Ausserdem unterstuetzen wir folgende Veranstaltungen und
Aktionen:
-
Die Aktionen gegen Gentechnik in der Landwirtschaft "Tanz in
den Mais" am 30./31. Juli 2005.
- Die Aktionen der Friedensbewegung am Hiroshimatag und
Antikriegstag.
- Das Aktionswochenende gegen Lager und fuer Bewegungsfreiheit
am 24./25. September.
- Die Aktionen der Friedensbewegung gegen die Verlaengerung des
Afghanistan-Mandats der Bundeswehr im Oktober 2005.
- Den Kongress "Grundeinkommen. In Freiheit taetig sein" in Wien,
7.–9. Oktober 2005.
- Die landesweiten Aktionen in Baden-Wuerttemberg gegen
Wohnungsnot und Armut am 12. Oktober 2005
- Die Demonstration gegen Atomkraft und fuer erneuerbare
Energien am 5. November in Lueneburg sowie die nachfolgenden
Aktionen gegen die Castor-Transporte.
- Den Buergerkonvent "Fuer ein anderes Europa" in Rom am
12./13. November 2005.
- Den weltweiten Aktionstag am 10. Dezember gegen die
WTO-Ministerkonferenz in Hongkong: "Stoppt die WTO-Konzern-
Agenda"!
- Das internationale Symposium ueber Isolation von Gefangenen vom 17. bis 20.
Dezember in Paris.
- Die Proteste gegen die Einfuehrung von Studiengebuehren und
Abschaffung der Lehrmittelfreiheit im Herbst 2005 und Fruehjahr 2006.

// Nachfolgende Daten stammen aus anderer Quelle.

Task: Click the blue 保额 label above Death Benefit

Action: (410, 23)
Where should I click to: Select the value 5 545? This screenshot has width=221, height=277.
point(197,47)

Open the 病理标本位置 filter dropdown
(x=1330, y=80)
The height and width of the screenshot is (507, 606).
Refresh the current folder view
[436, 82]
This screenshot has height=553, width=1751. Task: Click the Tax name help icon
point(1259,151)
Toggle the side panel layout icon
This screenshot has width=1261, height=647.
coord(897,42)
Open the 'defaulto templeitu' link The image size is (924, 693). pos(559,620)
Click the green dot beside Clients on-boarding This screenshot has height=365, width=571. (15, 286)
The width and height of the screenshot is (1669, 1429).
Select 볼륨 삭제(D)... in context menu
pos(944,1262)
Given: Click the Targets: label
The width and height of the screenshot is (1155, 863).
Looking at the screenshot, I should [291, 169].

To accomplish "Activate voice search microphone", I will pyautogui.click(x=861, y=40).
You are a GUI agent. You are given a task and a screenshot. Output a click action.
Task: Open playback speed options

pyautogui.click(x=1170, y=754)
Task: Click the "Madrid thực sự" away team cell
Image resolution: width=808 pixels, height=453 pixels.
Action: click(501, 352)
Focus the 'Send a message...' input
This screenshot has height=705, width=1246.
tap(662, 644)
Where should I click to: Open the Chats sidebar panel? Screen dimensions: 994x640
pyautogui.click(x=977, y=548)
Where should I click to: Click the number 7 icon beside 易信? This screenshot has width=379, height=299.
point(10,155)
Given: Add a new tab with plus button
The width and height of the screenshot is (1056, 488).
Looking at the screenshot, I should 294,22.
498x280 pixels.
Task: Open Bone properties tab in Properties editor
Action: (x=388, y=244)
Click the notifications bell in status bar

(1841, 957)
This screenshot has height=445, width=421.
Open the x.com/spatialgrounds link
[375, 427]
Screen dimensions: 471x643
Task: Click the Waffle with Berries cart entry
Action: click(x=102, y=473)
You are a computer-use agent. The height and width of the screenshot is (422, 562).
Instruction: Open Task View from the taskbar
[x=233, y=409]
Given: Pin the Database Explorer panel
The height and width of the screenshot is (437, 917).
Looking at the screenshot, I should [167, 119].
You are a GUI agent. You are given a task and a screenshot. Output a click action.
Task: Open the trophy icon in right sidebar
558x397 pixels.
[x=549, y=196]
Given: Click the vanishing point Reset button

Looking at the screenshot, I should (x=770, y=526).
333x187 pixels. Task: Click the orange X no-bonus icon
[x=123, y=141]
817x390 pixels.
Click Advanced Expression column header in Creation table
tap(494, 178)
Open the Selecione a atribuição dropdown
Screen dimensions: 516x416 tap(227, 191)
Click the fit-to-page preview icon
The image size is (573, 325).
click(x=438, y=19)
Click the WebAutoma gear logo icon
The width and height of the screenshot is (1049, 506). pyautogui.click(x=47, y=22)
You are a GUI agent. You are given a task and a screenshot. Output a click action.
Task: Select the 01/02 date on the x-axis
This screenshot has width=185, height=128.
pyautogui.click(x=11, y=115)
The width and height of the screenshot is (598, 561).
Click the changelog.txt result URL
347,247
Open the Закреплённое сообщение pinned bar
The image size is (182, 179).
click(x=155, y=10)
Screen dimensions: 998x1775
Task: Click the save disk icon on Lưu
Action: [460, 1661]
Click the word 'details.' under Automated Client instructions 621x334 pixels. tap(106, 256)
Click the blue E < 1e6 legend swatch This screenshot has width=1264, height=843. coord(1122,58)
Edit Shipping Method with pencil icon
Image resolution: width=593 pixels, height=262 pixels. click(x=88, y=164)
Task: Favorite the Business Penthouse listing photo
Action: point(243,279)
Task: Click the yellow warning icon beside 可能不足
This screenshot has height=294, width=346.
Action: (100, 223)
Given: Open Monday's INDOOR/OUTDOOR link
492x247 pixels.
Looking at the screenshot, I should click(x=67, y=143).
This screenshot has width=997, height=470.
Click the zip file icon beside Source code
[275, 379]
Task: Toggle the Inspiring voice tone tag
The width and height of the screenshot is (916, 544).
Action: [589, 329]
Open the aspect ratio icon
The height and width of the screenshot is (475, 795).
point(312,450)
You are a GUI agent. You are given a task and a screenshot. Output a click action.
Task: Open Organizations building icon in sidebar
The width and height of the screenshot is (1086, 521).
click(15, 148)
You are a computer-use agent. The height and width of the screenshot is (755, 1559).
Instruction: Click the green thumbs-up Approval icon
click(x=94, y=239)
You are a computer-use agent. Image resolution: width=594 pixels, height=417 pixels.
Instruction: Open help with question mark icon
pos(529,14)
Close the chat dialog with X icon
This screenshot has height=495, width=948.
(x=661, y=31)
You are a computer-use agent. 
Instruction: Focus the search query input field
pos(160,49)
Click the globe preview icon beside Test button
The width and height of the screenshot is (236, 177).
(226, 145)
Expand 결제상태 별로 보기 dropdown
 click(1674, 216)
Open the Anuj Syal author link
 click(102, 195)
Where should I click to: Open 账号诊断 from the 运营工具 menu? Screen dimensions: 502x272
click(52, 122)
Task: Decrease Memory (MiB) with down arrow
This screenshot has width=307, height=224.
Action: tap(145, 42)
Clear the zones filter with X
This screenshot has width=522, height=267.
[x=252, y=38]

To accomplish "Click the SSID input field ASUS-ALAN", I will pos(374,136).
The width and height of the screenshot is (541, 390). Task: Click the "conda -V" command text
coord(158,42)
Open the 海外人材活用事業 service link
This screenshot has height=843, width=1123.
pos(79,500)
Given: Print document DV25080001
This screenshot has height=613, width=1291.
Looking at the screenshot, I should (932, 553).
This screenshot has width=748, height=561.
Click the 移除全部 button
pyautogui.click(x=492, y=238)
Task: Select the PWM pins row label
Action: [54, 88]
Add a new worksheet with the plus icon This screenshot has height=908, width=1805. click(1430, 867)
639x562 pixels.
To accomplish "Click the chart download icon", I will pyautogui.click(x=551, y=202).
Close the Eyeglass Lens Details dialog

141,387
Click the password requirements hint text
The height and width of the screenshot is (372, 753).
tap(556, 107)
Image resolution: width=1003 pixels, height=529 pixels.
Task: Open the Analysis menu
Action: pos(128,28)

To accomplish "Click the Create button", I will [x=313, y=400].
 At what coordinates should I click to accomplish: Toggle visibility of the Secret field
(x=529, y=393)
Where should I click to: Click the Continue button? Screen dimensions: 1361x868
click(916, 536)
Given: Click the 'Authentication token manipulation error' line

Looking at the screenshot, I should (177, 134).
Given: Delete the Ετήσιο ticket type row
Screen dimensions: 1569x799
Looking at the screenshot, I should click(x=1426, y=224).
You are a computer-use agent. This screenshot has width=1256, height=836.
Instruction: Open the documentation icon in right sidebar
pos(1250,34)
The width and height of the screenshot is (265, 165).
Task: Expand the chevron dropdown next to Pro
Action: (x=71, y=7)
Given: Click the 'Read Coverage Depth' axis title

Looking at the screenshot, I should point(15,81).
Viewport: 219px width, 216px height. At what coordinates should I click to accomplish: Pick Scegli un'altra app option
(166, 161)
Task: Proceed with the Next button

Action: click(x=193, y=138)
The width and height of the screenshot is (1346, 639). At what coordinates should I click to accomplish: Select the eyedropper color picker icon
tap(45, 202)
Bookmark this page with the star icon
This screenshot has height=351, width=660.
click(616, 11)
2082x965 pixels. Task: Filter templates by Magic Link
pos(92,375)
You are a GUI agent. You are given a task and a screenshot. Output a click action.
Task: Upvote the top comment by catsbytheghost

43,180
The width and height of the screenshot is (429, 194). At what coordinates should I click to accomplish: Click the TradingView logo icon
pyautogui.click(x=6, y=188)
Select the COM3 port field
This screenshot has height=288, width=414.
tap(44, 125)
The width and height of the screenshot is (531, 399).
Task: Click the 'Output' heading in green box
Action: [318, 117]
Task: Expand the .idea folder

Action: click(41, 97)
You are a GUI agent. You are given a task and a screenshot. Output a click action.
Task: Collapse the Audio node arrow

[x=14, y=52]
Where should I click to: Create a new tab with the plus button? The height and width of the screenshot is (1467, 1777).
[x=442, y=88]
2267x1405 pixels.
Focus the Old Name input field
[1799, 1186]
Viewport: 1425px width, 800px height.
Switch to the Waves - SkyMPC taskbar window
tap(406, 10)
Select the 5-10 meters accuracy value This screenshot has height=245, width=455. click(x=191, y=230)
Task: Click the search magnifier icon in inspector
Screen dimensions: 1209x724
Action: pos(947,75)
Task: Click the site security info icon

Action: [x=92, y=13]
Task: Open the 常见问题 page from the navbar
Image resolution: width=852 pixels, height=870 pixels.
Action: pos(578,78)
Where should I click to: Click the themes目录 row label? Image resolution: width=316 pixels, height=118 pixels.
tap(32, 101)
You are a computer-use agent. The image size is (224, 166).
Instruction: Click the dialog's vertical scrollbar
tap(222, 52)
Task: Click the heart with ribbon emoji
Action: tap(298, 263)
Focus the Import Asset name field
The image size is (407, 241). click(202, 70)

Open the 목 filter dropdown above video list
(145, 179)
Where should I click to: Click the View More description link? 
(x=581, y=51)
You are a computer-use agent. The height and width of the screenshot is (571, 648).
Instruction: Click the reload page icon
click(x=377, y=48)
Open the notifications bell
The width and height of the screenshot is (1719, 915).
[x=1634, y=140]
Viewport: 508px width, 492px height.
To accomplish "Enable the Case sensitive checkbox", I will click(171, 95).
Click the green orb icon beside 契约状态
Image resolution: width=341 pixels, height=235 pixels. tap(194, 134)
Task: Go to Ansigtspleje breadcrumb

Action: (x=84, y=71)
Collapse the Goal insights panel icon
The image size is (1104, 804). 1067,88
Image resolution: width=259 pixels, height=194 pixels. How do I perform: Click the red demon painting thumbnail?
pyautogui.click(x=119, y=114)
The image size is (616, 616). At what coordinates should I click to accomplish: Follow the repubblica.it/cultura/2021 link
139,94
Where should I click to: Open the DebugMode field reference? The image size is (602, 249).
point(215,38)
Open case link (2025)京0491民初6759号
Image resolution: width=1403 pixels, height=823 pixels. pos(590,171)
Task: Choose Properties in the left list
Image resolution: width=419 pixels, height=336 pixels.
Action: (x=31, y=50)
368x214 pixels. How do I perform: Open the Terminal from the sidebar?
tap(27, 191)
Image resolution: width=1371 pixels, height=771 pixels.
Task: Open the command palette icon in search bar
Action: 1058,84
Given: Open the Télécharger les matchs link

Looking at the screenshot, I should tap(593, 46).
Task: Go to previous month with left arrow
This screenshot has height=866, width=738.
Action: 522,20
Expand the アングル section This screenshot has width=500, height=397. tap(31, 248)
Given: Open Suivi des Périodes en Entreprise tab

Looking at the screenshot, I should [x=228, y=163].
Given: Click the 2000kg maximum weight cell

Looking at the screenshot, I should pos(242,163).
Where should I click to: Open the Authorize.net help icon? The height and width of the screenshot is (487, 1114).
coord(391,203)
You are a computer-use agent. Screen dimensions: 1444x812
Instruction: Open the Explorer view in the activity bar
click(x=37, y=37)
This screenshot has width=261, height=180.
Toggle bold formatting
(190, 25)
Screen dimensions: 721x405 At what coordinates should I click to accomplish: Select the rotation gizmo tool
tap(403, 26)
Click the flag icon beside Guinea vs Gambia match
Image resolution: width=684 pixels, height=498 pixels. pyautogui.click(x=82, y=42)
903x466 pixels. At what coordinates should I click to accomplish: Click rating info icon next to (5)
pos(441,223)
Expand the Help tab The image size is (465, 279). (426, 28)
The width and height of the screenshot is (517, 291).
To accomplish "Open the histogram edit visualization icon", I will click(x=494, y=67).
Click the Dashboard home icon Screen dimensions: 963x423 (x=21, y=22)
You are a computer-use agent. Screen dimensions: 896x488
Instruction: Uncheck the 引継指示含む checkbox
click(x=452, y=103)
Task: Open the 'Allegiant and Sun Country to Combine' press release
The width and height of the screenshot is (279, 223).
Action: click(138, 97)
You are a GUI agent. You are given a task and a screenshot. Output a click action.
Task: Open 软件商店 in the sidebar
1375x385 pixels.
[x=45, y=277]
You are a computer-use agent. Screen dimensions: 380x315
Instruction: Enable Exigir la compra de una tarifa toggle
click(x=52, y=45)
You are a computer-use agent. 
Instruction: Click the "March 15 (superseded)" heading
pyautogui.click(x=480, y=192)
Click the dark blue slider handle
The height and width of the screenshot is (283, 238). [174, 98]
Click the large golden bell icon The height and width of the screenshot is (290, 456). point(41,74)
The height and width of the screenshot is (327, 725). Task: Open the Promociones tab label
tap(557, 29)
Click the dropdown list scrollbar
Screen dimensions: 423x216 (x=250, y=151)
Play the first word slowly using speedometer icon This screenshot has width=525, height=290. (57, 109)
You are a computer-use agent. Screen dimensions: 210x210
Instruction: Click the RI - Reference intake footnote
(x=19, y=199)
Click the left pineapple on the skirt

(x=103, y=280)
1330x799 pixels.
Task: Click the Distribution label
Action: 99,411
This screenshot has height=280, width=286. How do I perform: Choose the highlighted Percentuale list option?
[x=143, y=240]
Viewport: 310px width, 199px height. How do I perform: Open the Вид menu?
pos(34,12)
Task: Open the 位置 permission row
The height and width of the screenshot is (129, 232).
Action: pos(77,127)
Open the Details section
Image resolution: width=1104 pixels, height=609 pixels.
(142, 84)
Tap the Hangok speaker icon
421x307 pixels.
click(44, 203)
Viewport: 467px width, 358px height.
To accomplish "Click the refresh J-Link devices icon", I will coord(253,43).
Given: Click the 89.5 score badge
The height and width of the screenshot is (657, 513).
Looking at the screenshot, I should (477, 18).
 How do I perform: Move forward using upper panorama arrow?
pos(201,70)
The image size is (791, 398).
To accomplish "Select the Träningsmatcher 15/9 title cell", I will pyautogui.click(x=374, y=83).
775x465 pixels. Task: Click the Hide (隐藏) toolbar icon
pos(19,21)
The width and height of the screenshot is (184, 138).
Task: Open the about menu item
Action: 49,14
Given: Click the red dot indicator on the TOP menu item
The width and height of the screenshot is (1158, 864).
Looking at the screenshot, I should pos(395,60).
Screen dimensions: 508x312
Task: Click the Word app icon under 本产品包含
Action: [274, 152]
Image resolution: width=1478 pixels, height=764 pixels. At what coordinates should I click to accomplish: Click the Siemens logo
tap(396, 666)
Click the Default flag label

- Gegenaktionen zur NATO-Sicherheitskonferenz vom 3.–5. Februar 2006 in
Muenchen.
- Einen bundesweiten Aktionstag der lokalen Sozialforen fuer ein
lebenswertes Europa im Zusammenhang mit einer europaeischen Initiative am 4.
Maerz 2006.
- Die Beteiligung am naechsten Europaeischen Sozialforum in
Athen im April 2006.
- Die Ostermaersche der Friedensbewegung im Fruehjahr 2006.
- Europaeische Maersche fuer ein soziales, demokratisches und
friedliches Europa zum EU-Gipfel nach Wien im Juni 2006.